As Side One plays on, the Stones remind us a couple of things about them. First, they were the masters of rock music as they blast through a Motown cover of the Temptations’ “Just My Imagination (Running Away with Me)” reminding everyone that the Stones grew up in the R&B and Blues worlds. Then, song four, “Some Girls”, that the Stones were the original punks as the use foul language and chauvinistic lyrics against the groupies that they have come to know over the years. And, finally, the Stones end Side One with “Lies”, with lyrics that are aimed at their detractors: the punks and the critics. Basically, Side One was the Rolling Stones reclaiming their crown over the rock world.

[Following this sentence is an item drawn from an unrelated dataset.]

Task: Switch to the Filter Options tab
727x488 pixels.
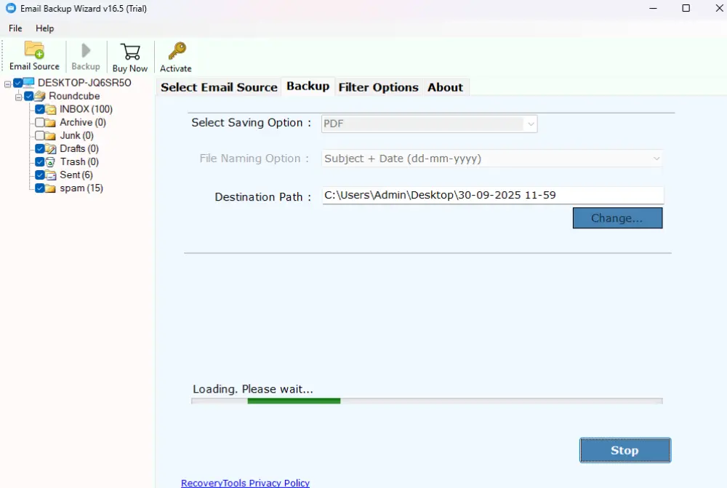Action: (379, 87)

As the turntable clicked off as Side One ended, I bounced across my old teenager bedroom to flip that album over in anticipation. I was hooked on this album. But, my relatively small sample of album listens had taught me that occasionally you will get an album that has one great side and one clunker side. So, as Side Two began, I was dumbfounded by the music of that first song. Wait! The Stones were playing country. I knew that they dabbled in country in the late-1960s/early-1970s while they were hanging out with than country gadfly Gram Parsons. But, during those years, their version of country was way different than what I was hearing as “Far Away Eyes” played on. Then, as I began to listen more closely to the lyrics that were being sloppily sung, I noticed parody and sarcasm, both which were right in my wheelhouse. Not only were these “old” geezers showing me that they could play any genre, but they also had mastered parody in their lyrics about televangelists.
After that aside, the Stones got back to the hard, fast rocking that the punks were trying to make theirs. But all of a sudden, The Stones were showing they still had life in their instruments. They burn through “Respectable”, and then through Keith Richard’s cowboy song “Before They Make Me Run”. The latter song became one of my running songs that year, especially when I took a recorded tape of the album to Colorado for that national track meet. When I had that song in my mind, I ran well. The beat seemed conducive to running, at least it worked for me.
After those two rocking songs, the Stones gave us a ballad, “Beast of Burden”. But, come on! This is NOT going to be a normal ballad. Nope, Mick and Keith dipped back into the masochistic lyrics to provide lyrics that worked on three levels: the level to offend, the veiled directives to the UK punks and a word or two to those groupies hanging around them with the hope of one the Stones falling in love with them. It wasn’t going to happen.
And, just when I thought the Stones would cruise out the last song on the album, they saved arguably the best song for last: “Shattered”. That song is an amalgam of nearly everything they did on the album. They were “out-punking” the punks, out dancing the dancers and out-rocker the-now-classic rockers. The Rolling Stones were closing out their Some Girls album with one of their greatest songs of all-time.
When the album ended, I was blown away. My jaw was probably lying on the floor. All I could do was stand up, grab my basketball and go outside to shoot 500 shots. There was nothing else I could do when I had just listened to one of the great albums of all-time. By the way, I will experience this kind of euphoria just a couple of more times between that moment and the end of 1984. There are many albums that I love to listen to, but there are few that totally blew my minds. And, Some Girls was my first. Remember, I had no intention in buying this album when I arrived at the record store that day.